A Child's Book of Scary Poems

 When I was a small child I was absolutely terrified by an illustration in a story book someone had given me and my brother. I don't have it anymore, but I remember the drawing was of a squat creature with long arms and far too many teeth. It was one of the drawings that accompanied James Whitcomb Riley's 1885 poem Little Orphan Annie. (Not to be confused with the comic strip character. She came later.)
   The poem was apparently written to scare children into behaving. One verse goes:

Onc't they was a little boy wouldn't say his prayers,--
So when he went to bed at night, away up stairs,
His Mammy heerd him holler, an' his Daddy heerd him bawl,
An' when they turn't the kivvers down, he wasn't there at all!
An' they seeked him in the rafter-room, an' cubby-hole, an' press,
An' seeked him up the chimbly-flue, an' ever'wheres, I guess;
But all they ever found was thist his pants an' roundabout--
An' the Gobble-uns'll git you ef you don't watch out!
            
   Now why would you read that to a kid? Yeesh. Anyway, I don't recall being particularly frightened by the poem, but the illustrations sure gave me the creeps. I was talking about it last night at dinner with friends and that put us on to the subject of creepy poems. A couple of favorites of mine are Robert Browning's Childe Roland to the Dark Tower Came, and John Keats La Belle Dame Sans Merci.
   Childe Roland to the Dark Tower Came has become famous as the poem that inspired Stephen King's multi-volume epic The Dark Tower, but long before King made use of it, the poem was creeping people out. It follows a knight on a strange quest into a vast wasteland where he eventually encounters long dead comrades in arms at the titular Dark Tower.

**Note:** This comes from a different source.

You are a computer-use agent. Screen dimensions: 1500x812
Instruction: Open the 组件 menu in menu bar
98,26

What in the midst lay but the Tower itself?
The round squat turret, blind as the fool's heart,
Built of brown stone, without a counter-part
In the whole world. The tempest's mocking elf
Points to the shipman thus the unseen shelf
He strikes on, only when the timbers start.

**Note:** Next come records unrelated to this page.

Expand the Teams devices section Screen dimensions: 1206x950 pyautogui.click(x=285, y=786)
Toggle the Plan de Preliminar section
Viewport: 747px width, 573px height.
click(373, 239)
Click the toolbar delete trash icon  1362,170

I can see why King was so taken with it. Its very structure invites adaptation, and I considered writing a sword and sorcery yarn based on it. Might yet.
   Another unfortunate knight appears in Keats' La Belle Dame Sans Mercy (The beautiful lady without pity.) The narrator finds him lying on a hill side. The knight tells the narrator of a strange fey woman he met in the forest.

I met a lady in the meads,
    Full beautiful - a faery's child,
Her hair was long, her foot was light,
    And her eyes were wild.

   The lady leads the knight to a grotto where he sleeps and dreams horrible things.

I saw pale kings and princes too,
    Pale warriors, death-pale were they all;
They cried - 'La Belle Dame sans Merci
    Hath thee in thrall!'

I saw their starved lips in the gloam,
    With horrid warning gaped wide,
And I awoke and found me here,
    On the cold hill's side.

   This is a haunting and beautiful poem and one of my favorites. Definitely a high creep factor though. Anyway, those are some of my favorite scary poems. Something to read on a cold October night when the wind whistles in the eaves and the fire throws strange shadows on the walls.

2 comments:

Paul R. McNamee said...

I am reading horror shorts this month, but now I am inspired to mix in some creepy poetry.

Charles R. Rutledge said...

Excellent, Paul. Let me know if you come across any good ones, please.